FCA outlines supervision strategy for benchmark administrators
The UK Financial Conduct Authority (FCA) today published a “Dear CEO” letter, outlining its supervision strategy for benchmark administrators.
The FCA expects all benchmark administrators to promote transparency by reviewing their benchmark statements and methodologies to ensure they contain key disclosures and remain accurate. Where necessary, they should make improvements to disclosures, so that they are readily understandable to users and end investors assessing whether the use of the benchmark is appropriate for their investment strategy.
Poor design, description and naming of benchmarks, including ESG benchmarks, could create a trust deficit in the market for passively managed sustainable investment products. The FCA has observed that grouping ESG and non-ESG benchmarks in the same family can result in a poor level of disclosure.
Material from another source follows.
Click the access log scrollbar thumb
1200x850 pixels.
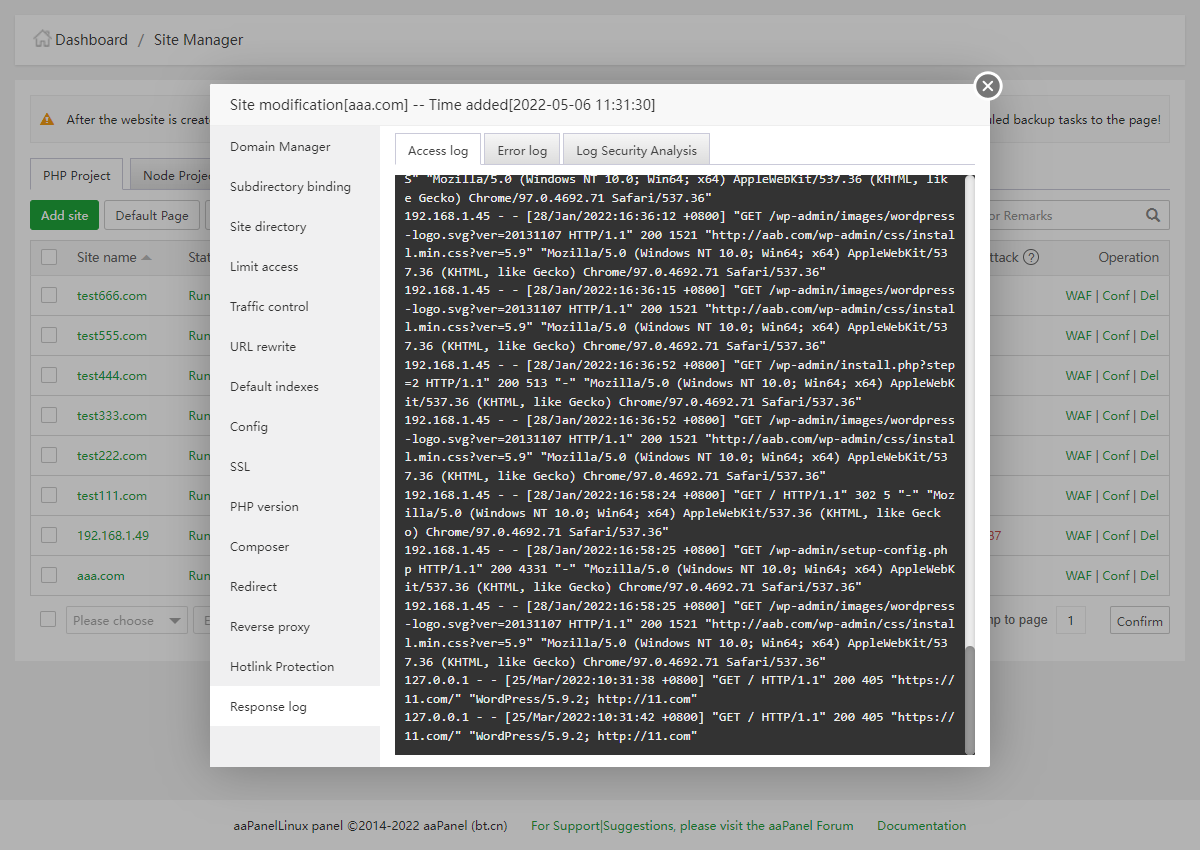[x=969, y=698]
It is important that benchmark administrators ensure good quality of disclosure for ESG benchmarks through benchmark statements and methodologies. This ensures that intermediaries and investors can assess both the underlying economic reality or market which is being measured and the sustainability claims of the benchmark. Benchmark administrators must ensure that their benchmark names fairly reflect the methodology and contents of the benchmark so that users’ reasonable expectations are met.
Where the methodology for the ESG benchmark uses ESG ratings provided by a third party (e.g. an ESG ratings provider) to determine its constituents, benchmark administrators should ensure that the underlying rating methodology is clearly presented and explained to users.
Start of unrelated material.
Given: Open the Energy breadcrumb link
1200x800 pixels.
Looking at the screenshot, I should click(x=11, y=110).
Due to the increased risks relating to use of credit sensitive rates (CSRs), the FCA expects UK- regulated benchmark administrators to continue to notify it in advance if they intend to administer CSRs and make them available for use in the UK.
The FCA plans to collect further information from administrators in 2022 Q4 or 2023 Q1 to conduct a baseline assessment of operational resilience, including the risk and plans around cyber- attacks. The regulator will analyse the results to identify outliers and weaknesses and provide relevant feedback to firms, where appropriate.
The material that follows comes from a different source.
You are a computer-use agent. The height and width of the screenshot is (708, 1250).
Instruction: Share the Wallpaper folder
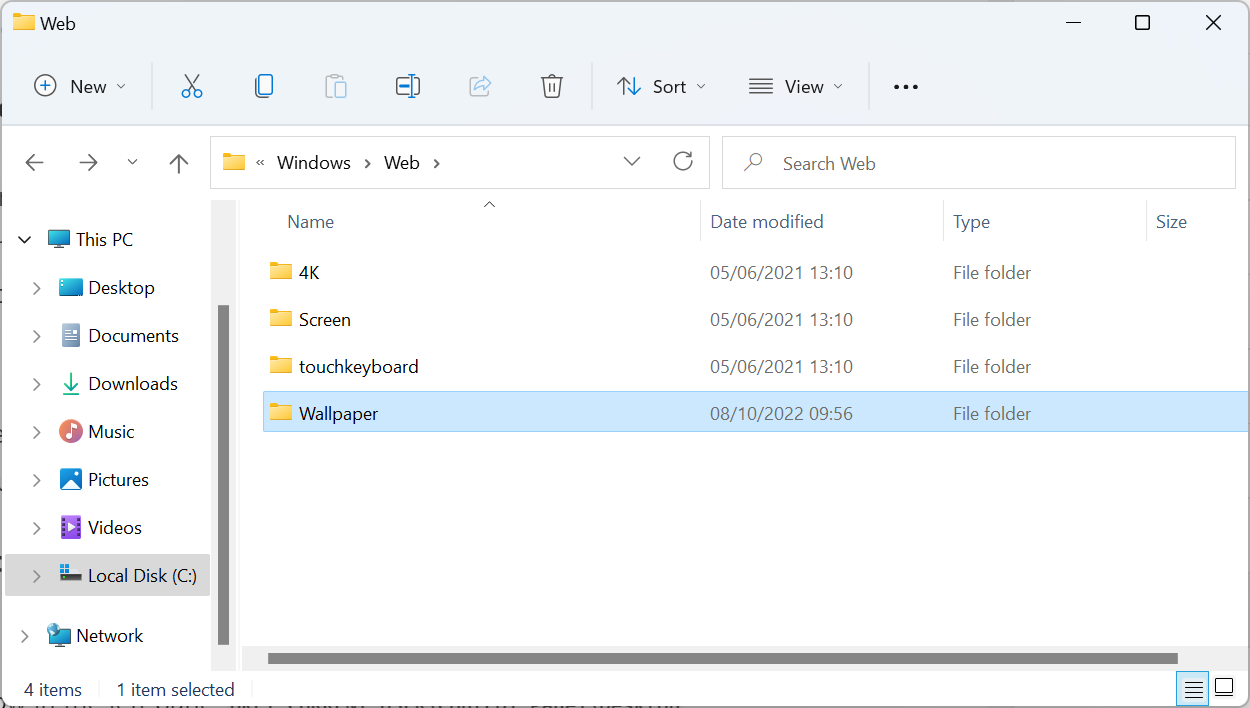[480, 86]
The regulator will also consider how effectively firms meet their obligations under Principle 11 and disclose material incidents to it in a timely manner.
Further, the FCA says it will proactively engage with benchmark administrators where it has evidence of poor oversight and governance practices. The regulator will consider employing formal supervisory tools in those instances where firms fail to meet our requirements, fail to consider its feedback or are making insufficient progress.
The FCA reminds benchmark administrators that all FCA-authorised firms must at all times comply with FCA Principle 11 (Relations with regulators): “A firm must deal with its regulators in an open and cooperative way, and must disclose to the FCA appropriately anything relating to the firm of which that regulator would reasonably expect notice”.